Château Frontenac: un 125e tourné vers l’international

Tout juste après les célébrations du 150e anniversaire du Canada, c’est le vénérable Château Frontenac qui lançait jeudi soir les festivités pour souligner son 125e anniversaire avec une soirée à laquelle 500 personnes étaient invitées, dont près de 140 représentants des médias de sept pays du monde.

Ce n’est pas un hasard si des invitations ont été envoyées partout sur la planète puisque la clientèle internationale représente encore le plus grand pourcentage des réservations au Château Frontenac, dont 50 % des clients proviennent des États-Unis et un autre 20 % d’autres pays du monde.

«Nous venons de terminer une année record, la meilleure de l’histoire de l’hôtel et nous prévoyons surpasser ces résultats en 2018 et probablement encore en 2019», a expliqué au Soleil Robert Mercure directeur général du Château, indiquant que la clientèle asiatique était grandement responsable de cet essor.

Les tournages à Québec de la télésérie sud-coréenne Goblin ont incité plusieurs jeunes voyageurs de ce pays à visiter la capitale. «Le marché asiatique est en croissance et oui, Goblin a pesé dans la balance avec ses 3 milliards de téléspectateurs. De plus, contrairement aux Japonais qui préfèrent l’automne, les Coréens n’ont pas peur de l’hiver», explique-t-il.

Le Château a aussi senti un effet quand le gouvernement Trudeau a mis fin, en juin 2016, à l’obligation de détenir un visa pour les voyageurs mexicains. «On avait vu une chute du tourisme provenant du Mexique quand les visas avaient été rendus obligatoires en 2009, mais on a immédiatement senti l’effet inverse lors de l’abolition. Plusieurs Mexicains sont beaucoup plus intéressés par le Canada que par les États-Unis maintenant», indique le dg en laissant entendre que certains touristes mexicains peu favorables aux politiques du président Trump auraient moins envie de voyager chez l’Oncle Sam.

Accueil et culture

«Notre accueil, l’ambiance de Québec, son côté francophone authentique attirent énormément. On touche maintenant des marchés qu’on ne voyait jamais, des touristes qui allaient surtout dans l’Ouest canadien, par exemple le marché indien», explique M. Mercure.

Stimulée par un taux de change qui lui est favorable, la clientèle américaine serait également de retour en très grand nombre. «Et dans ce cas, on parle de touristes qui sont maintenant davantage attirés par le Québec et le Canada que par l’Europe, et ce, pour une multitude de raisons. Les étoiles sont alignées pour nous depuis l’an dernier», indique le dg, rappelant que Québec était une ville somme toute abordable.

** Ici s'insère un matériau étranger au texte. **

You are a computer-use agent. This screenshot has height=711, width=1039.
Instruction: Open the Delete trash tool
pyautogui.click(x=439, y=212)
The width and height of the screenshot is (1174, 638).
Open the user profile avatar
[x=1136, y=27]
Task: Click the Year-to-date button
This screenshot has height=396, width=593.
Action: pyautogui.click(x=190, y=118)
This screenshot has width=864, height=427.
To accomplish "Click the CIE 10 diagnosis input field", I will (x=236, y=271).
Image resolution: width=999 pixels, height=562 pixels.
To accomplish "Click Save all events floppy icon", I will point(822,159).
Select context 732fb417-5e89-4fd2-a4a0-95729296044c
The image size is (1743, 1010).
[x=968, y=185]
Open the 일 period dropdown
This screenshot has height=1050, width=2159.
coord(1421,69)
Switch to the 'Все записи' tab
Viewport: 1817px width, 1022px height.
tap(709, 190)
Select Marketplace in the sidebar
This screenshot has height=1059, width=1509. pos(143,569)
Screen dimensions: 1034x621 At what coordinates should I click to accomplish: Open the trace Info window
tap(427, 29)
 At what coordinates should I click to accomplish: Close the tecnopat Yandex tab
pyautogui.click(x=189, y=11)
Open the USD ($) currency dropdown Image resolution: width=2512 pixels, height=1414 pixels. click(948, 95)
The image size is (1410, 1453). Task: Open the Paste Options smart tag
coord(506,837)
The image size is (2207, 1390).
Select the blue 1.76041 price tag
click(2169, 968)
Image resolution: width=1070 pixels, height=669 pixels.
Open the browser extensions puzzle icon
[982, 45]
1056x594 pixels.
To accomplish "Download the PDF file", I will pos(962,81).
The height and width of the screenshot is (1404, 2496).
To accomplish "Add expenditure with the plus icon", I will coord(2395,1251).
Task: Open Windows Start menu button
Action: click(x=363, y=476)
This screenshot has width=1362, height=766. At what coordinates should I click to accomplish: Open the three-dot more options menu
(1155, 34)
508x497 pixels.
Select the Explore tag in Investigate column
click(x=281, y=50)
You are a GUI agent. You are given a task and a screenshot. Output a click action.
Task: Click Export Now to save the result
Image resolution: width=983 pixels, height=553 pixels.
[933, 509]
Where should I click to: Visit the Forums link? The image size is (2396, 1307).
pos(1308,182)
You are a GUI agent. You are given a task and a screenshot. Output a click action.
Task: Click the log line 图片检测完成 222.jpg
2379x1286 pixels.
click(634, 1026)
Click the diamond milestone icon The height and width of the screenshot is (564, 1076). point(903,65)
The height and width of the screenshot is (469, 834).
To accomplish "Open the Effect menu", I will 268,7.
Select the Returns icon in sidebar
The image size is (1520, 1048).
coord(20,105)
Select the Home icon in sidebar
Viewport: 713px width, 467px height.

«Côté prix, Québec est toujours assez raisonnable si on la compare avec des villes comme New York par exemple. Et il y a des gens extrêmement fortunés qui viennent ici, non pas en espérant trouver une boutique Louis Vuitton sur Saint-Jean, mais bien en raison du cachet de la ville et de sa culture», conclut-il.

Le Château ne devrait pas avoir raté son effet puisque rien n’avait été ménagé jeudi pour le gala de lancement des festivités du 125e. Projections avec la firme 7e Sens, stations de dégustations mises en place par le directeur culinaire Frédéric Cyr, la table était mise pour une soirée mémorable. 

«De tous les grands hôtels qui ont aujourd’hui entre 100 et 125 ans, Escoffier, le Ritz de New York, l’Hôtel Plaza, c’est le nôtre qui est le plus beau au monde! Aucun autre n’est situé sur une falaise surplombant la ville!» conclut M. Cyr.